Author: By a Staff Writer
Wednesday 30 October 2002
KUWAIT, 30 October — Iraq completed the handover yesterday of nearly two tons of documents seized from Kuwait 12 years ago, but an official said Kuwait’s national archive was still missing.
Iraq took the documents during its seven-month occupation of Kuwait which ended with the 1991 Gulf War.

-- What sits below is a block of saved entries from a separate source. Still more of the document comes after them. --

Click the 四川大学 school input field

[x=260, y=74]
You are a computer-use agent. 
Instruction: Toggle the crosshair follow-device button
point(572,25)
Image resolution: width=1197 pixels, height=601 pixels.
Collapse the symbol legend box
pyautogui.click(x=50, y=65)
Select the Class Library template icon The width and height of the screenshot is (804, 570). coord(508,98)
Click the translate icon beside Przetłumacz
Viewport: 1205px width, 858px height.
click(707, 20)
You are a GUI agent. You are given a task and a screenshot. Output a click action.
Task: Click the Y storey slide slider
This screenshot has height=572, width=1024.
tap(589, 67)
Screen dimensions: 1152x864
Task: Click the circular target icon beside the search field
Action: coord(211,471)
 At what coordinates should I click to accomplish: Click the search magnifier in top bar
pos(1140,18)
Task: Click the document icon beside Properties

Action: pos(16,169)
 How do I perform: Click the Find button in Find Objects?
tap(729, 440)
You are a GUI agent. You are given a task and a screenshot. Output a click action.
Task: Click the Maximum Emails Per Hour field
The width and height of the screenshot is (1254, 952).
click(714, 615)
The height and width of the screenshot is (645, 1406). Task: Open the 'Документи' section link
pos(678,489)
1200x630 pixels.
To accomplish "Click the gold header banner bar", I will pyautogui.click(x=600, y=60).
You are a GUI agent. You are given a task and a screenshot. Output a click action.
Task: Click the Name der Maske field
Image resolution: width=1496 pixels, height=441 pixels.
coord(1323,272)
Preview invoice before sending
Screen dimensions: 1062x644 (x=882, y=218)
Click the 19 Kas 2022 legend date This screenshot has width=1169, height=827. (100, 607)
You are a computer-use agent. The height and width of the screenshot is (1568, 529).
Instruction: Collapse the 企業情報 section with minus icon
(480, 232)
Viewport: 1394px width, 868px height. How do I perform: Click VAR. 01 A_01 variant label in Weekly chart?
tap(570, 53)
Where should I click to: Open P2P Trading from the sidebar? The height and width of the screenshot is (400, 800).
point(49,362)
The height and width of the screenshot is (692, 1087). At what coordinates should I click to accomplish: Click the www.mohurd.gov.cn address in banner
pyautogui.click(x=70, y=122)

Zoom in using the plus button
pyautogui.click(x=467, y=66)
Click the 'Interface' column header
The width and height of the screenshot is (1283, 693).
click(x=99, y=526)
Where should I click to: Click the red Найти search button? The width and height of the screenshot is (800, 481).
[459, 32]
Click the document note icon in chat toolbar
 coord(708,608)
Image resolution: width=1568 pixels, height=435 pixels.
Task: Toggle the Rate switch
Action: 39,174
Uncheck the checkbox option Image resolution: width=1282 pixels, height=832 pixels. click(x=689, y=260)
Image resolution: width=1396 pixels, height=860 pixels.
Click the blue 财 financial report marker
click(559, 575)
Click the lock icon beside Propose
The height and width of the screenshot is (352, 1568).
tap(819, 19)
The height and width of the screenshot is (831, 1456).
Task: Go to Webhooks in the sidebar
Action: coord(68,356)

United Nations officials said the two countries completed the transfer process which began at the border nine days ago.
But a Kuwaiti official involved in the transfer said the documents did not include 20th century treaties, official diwan (court) documents of the emir and the crown prince and other papers that make up the national archive.
"They gave us some diwan papers but they are overtime sheets for drivers and security men...this is not the archive," the official said. "It was like a feast without chick peas".
The head of the UN-sponsored transfer operation said there had been no official complaint from Kuwait and added the UN’s role did not include inspecting the documents. "We never got involved in the qualitative aspect of the content," said Richard Foran, who brokered several other transfers of Kuwaiti property in the early 1990s, including gold looted from Kuwait’s Central Bank.
Iraq says it has fulfilled a promise to return the documents, meeting some UN demands in an effort to improve its image at a time Washington is threatening military action.
Kuwait also wants Iraq to handover other looted property, but its primary demand is the return of some 600 people, mainly Kuwaitis, missing since the Gulf War when a US-led coalition drove Iraqi troops out of the emirate.
Iraq says it has no idea where the missing people are and has offered to open its prisons to Kuwaitis to prove it was not holding them.
But Yuli Vorontsov, the UN envoy in charge of the dispute, said Iraq was holding them prisoner and insisted their release should be next on the agenda.